(EXERCISE AIM):
From the line containing "The width and" through the last line of the listing, output each line exactly as it stands. Omit pictures.

(EXERCISE DATA):
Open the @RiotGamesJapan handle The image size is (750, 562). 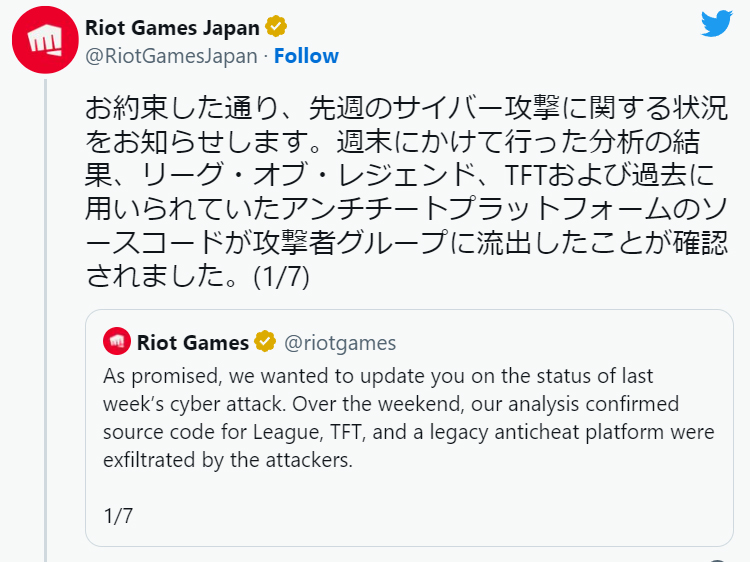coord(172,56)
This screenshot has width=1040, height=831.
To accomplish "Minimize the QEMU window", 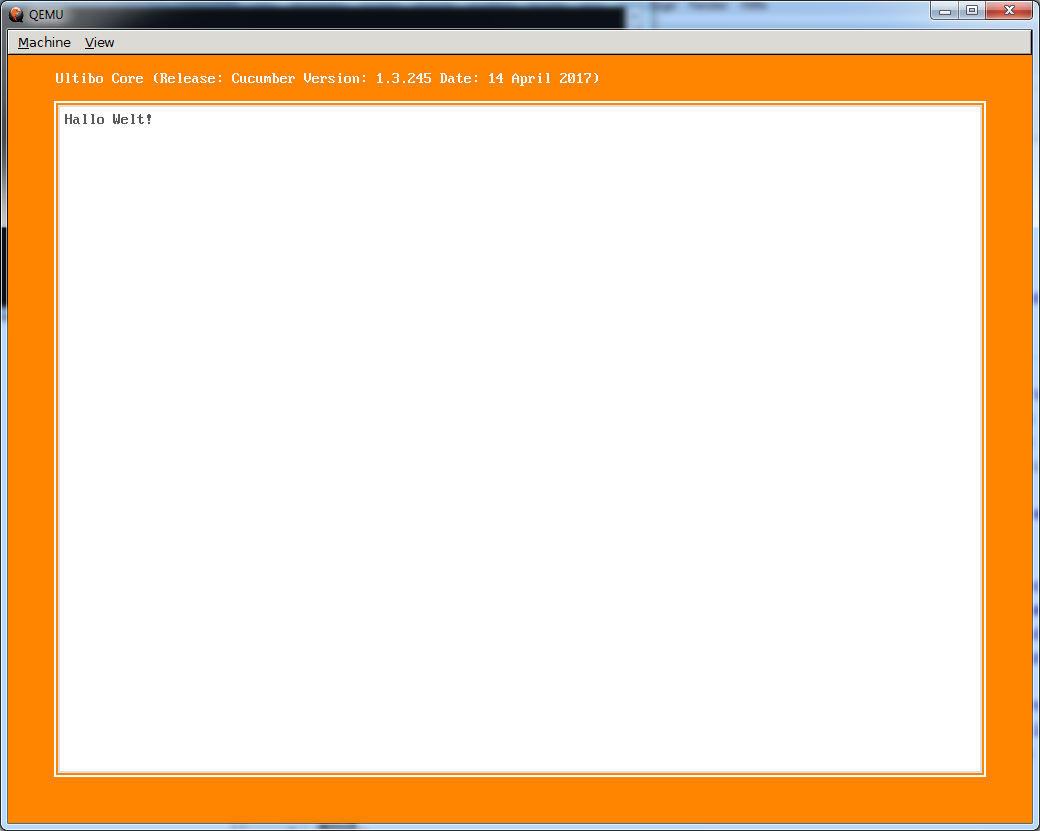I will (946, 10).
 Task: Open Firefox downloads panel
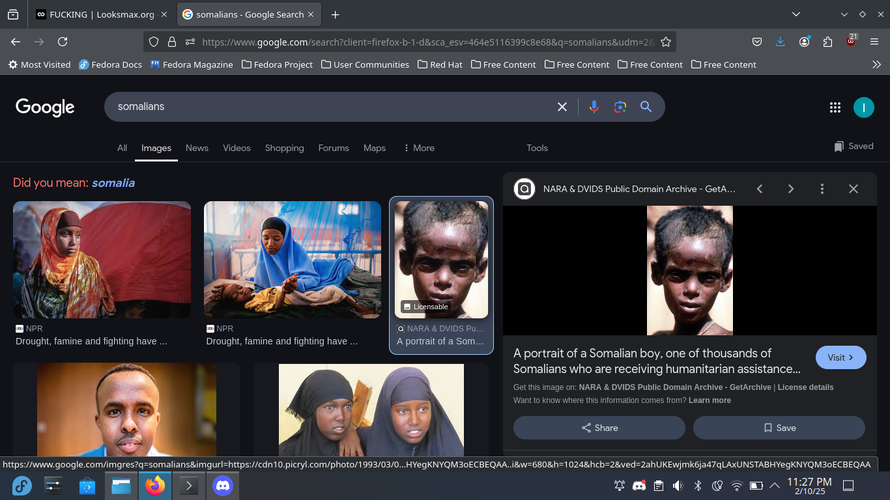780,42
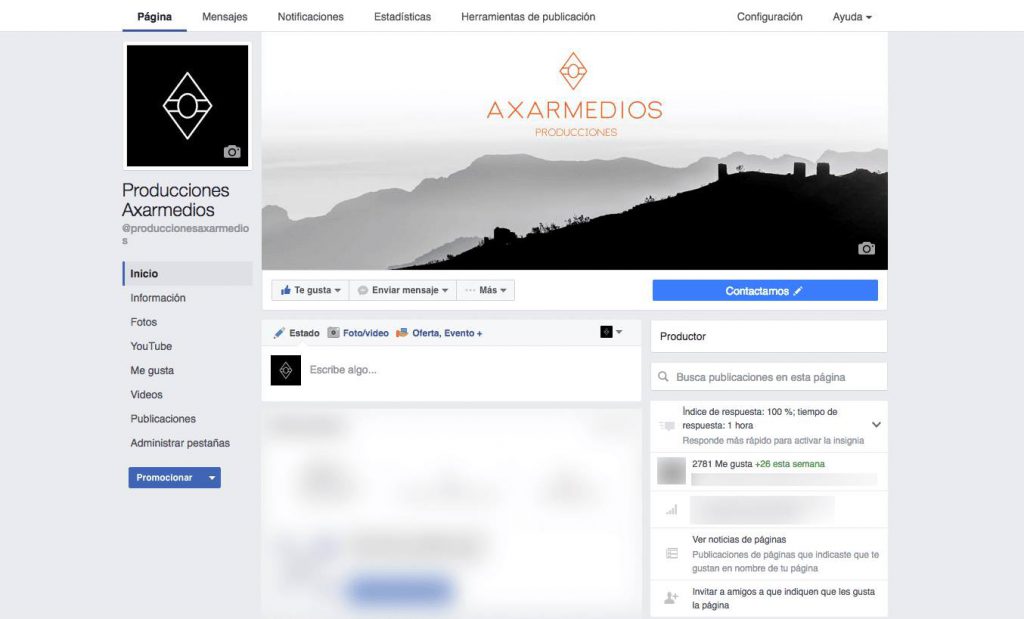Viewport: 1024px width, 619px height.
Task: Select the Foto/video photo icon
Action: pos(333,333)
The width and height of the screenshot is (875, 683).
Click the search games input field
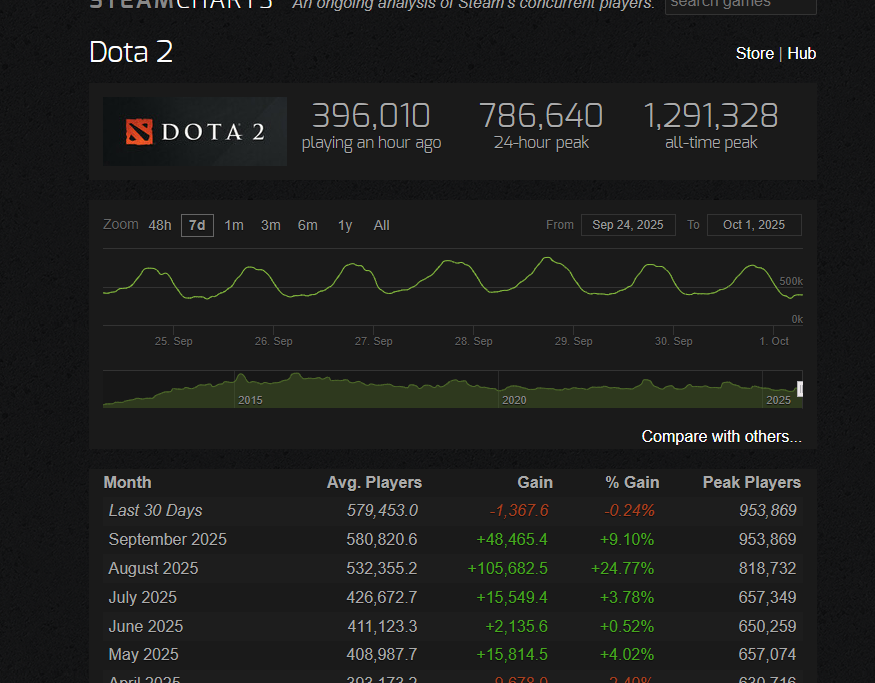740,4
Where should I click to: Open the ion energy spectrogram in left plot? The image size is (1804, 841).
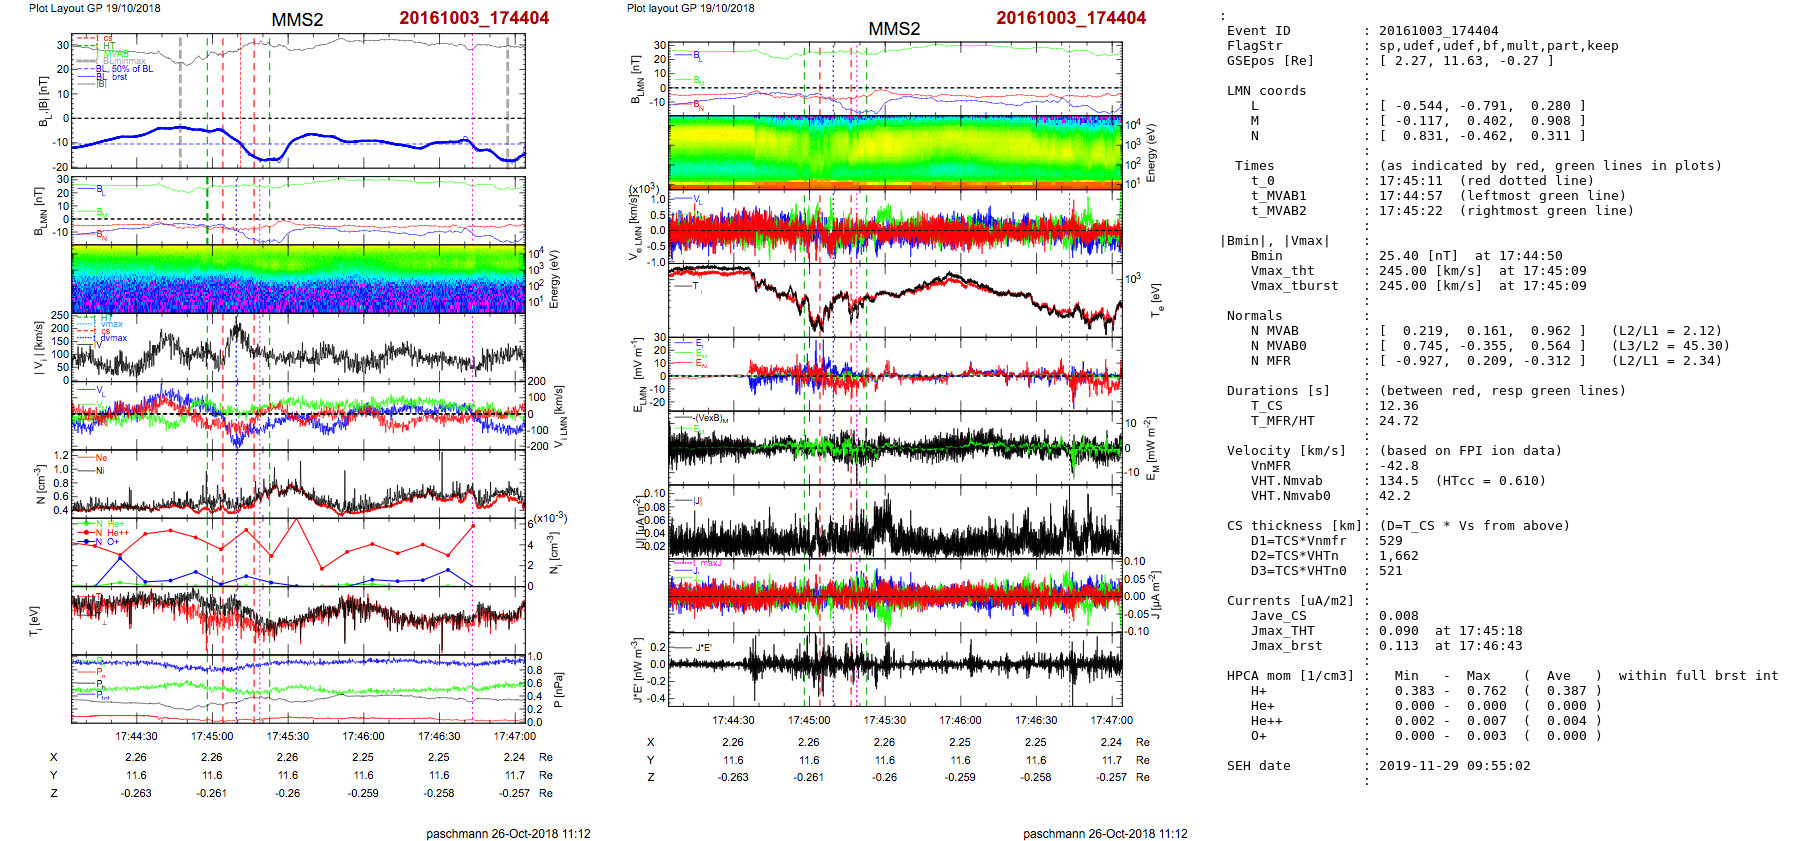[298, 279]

(RESULT):
The width and height of the screenshot is (875, 683).
Click the search games input field
740,4
Where should I click to: Open the ion energy spectrogram in left plot? The image size is (1804, 841).
[298, 279]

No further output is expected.